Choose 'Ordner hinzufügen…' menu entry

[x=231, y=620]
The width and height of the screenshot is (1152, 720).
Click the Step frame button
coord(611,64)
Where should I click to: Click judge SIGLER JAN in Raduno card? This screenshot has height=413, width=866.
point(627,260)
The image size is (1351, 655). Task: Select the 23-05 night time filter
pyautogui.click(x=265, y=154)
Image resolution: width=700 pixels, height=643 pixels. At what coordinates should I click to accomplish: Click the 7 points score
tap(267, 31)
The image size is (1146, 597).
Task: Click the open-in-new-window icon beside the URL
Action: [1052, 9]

==================================================

| Task to carry out |
Please transcribe each entry exactly, keeping every word as it is.

| Expected answer |
Choose 'Ordner hinzufügen…' menu entry

[x=231, y=620]
The width and height of the screenshot is (1152, 720).
Click the Step frame button
coord(611,64)
Where should I click to: Click judge SIGLER JAN in Raduno card? This screenshot has height=413, width=866.
point(627,260)
The image size is (1351, 655). Task: Select the 23-05 night time filter
pyautogui.click(x=265, y=154)
Image resolution: width=700 pixels, height=643 pixels. At what coordinates should I click to accomplish: Click the 7 points score
tap(267, 31)
The image size is (1146, 597).
Task: Click the open-in-new-window icon beside the URL
Action: [1052, 9]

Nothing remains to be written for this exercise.